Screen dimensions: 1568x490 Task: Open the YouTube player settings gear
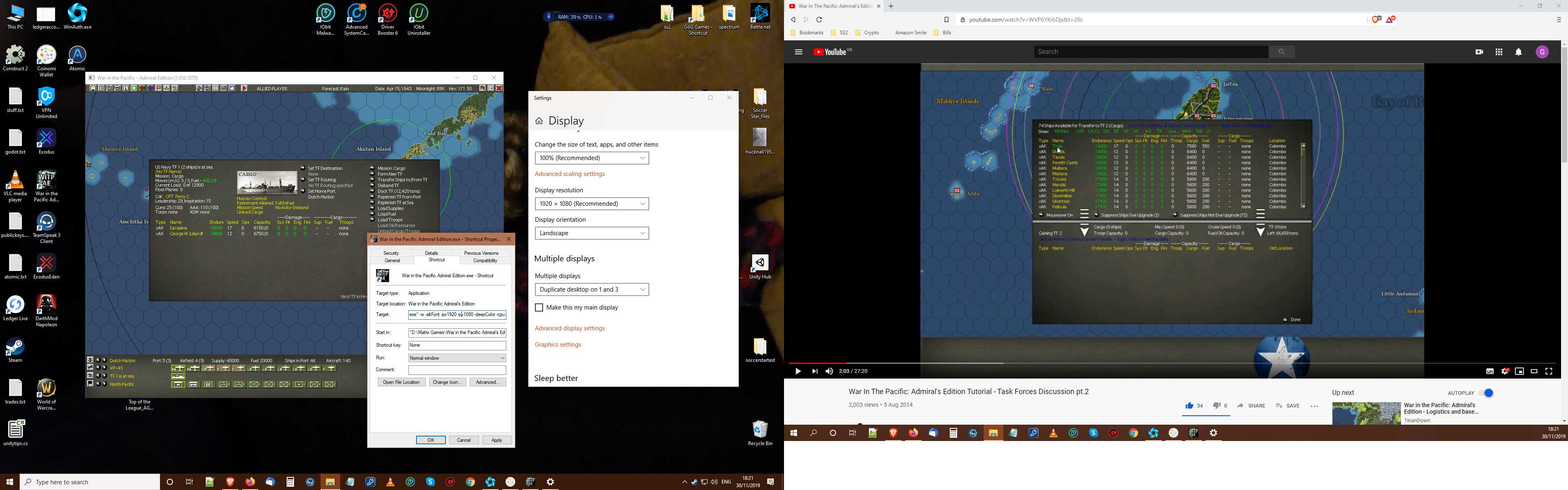click(x=1505, y=371)
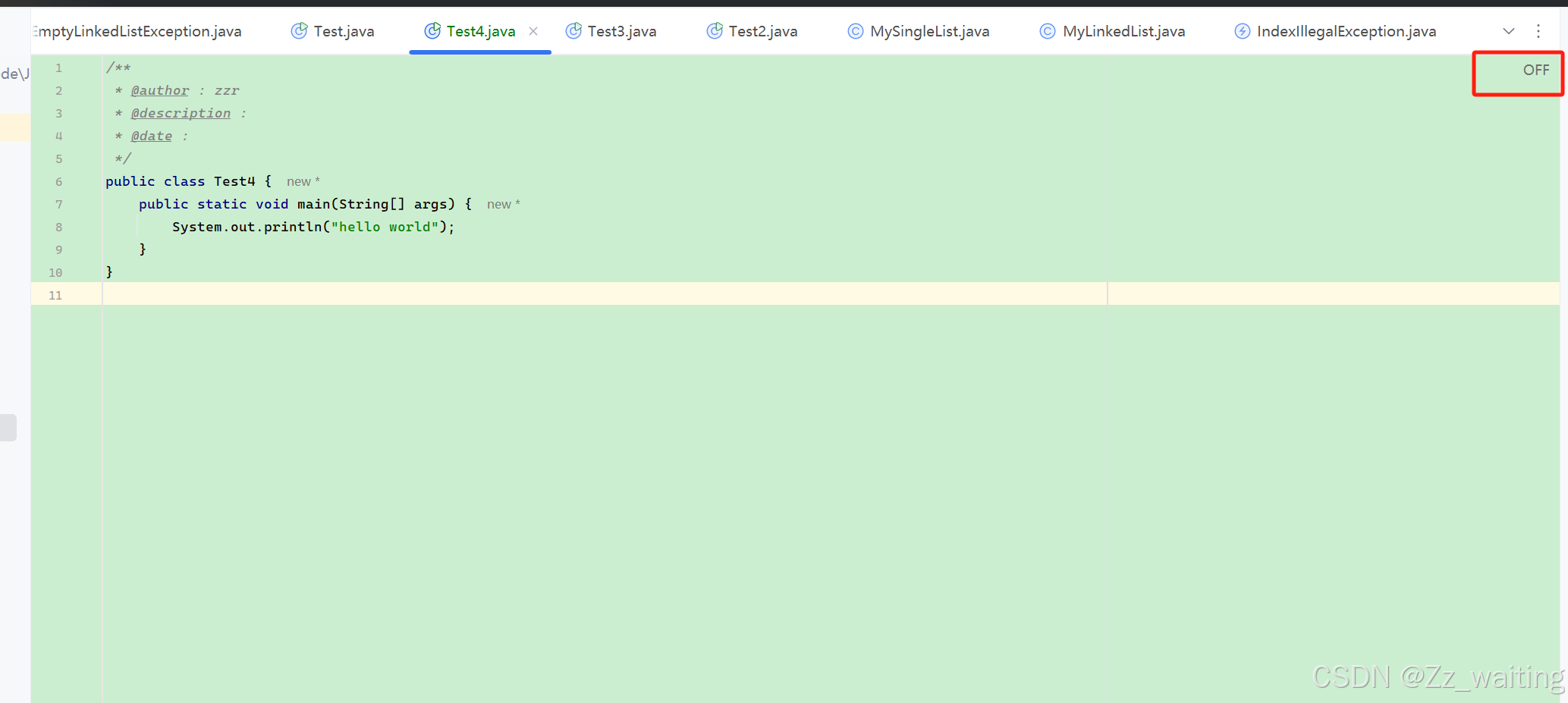Viewport: 1568px width, 703px height.
Task: Click line number 8 in the gutter
Action: click(58, 227)
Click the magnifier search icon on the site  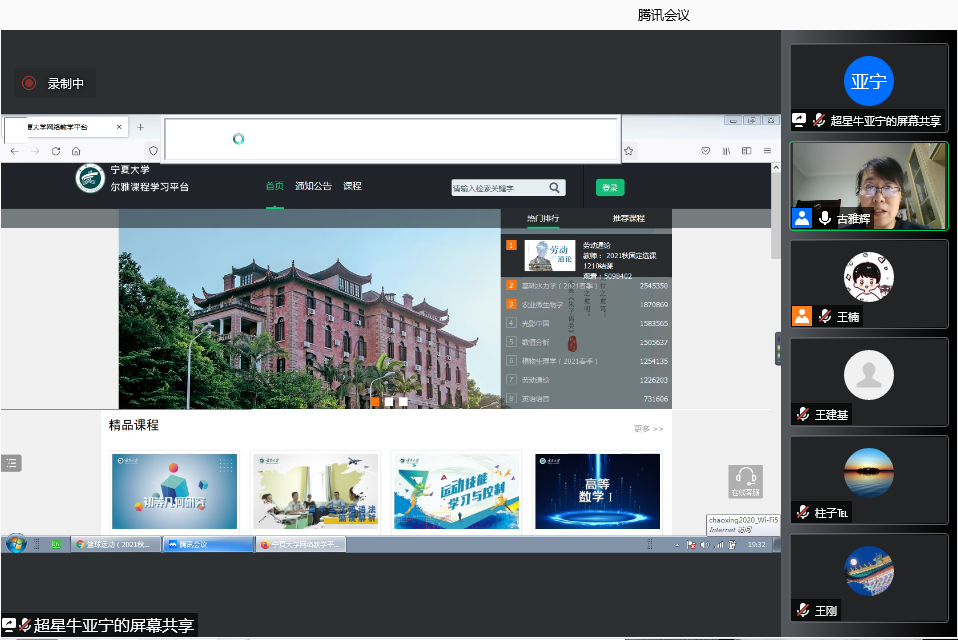pyautogui.click(x=554, y=187)
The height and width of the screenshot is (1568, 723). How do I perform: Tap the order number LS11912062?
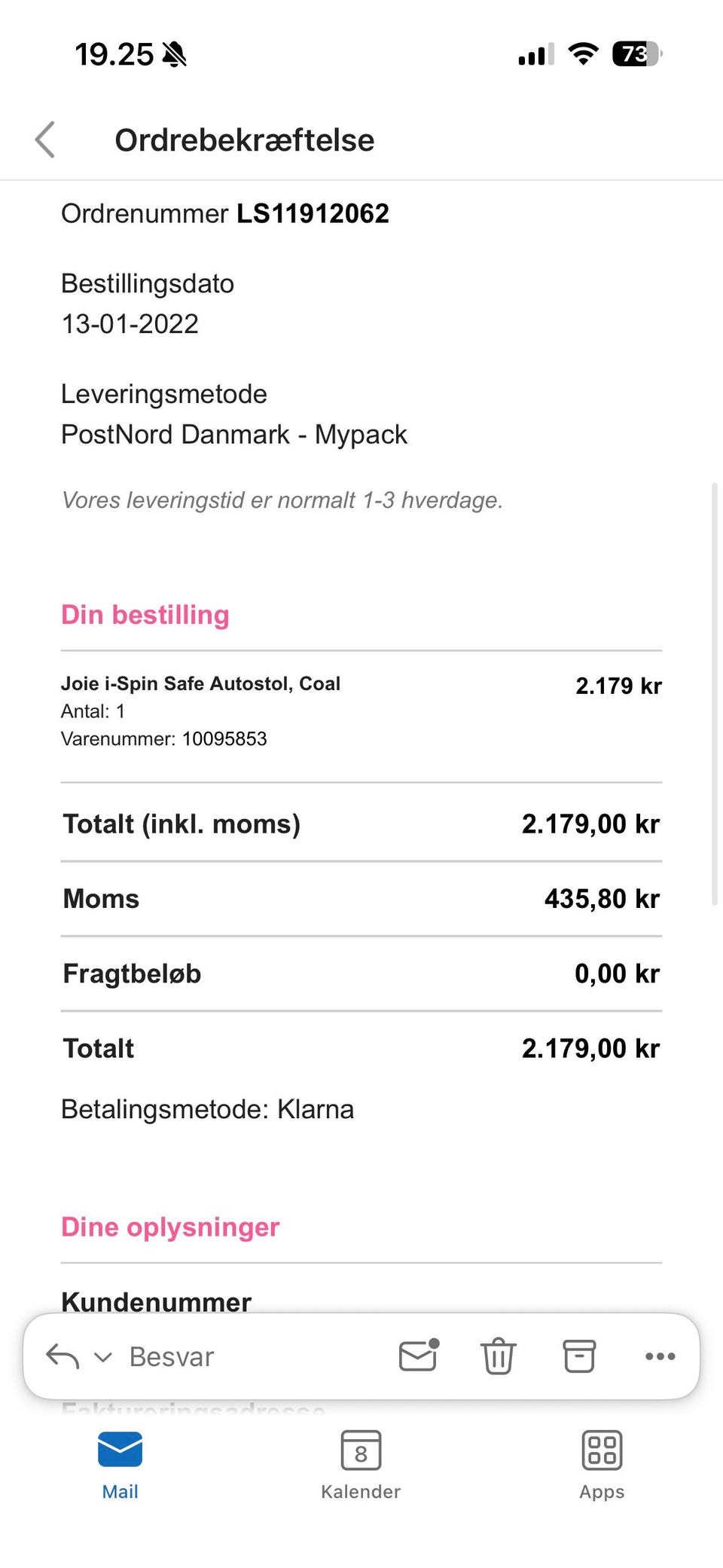pyautogui.click(x=313, y=214)
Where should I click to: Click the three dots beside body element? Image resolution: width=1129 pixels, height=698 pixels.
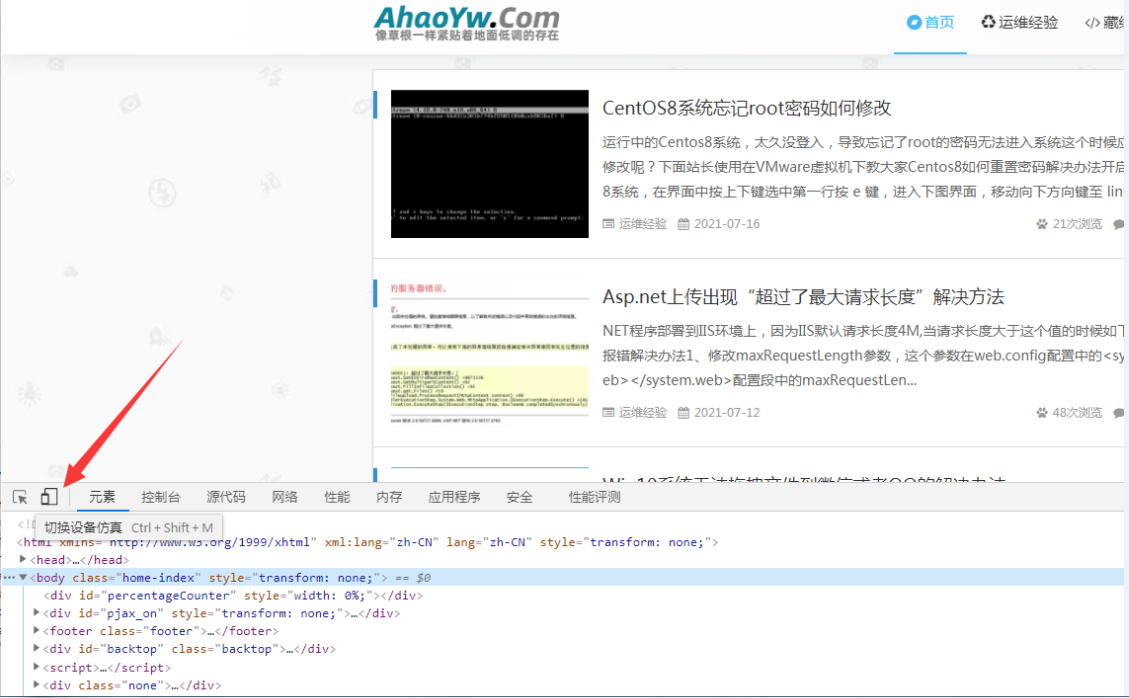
────────────────
## Work instructions
Scale the part of the material that opens with the line containing "The height and" and runs through the end of the material, and reproduce those lines, requests included. Multiply every coordinate in the answers by 0.2 and round to whole numbers, with halves rounding up, and omit the pictures.

## Exercise output
The height and width of the screenshot is (1568, 723). How do I perform: Tap the order number LS11912062?
pyautogui.click(x=63, y=43)
Where should I click to: Click the three dots beside body element? Image resolution: width=1129 pixels, height=698 pixels.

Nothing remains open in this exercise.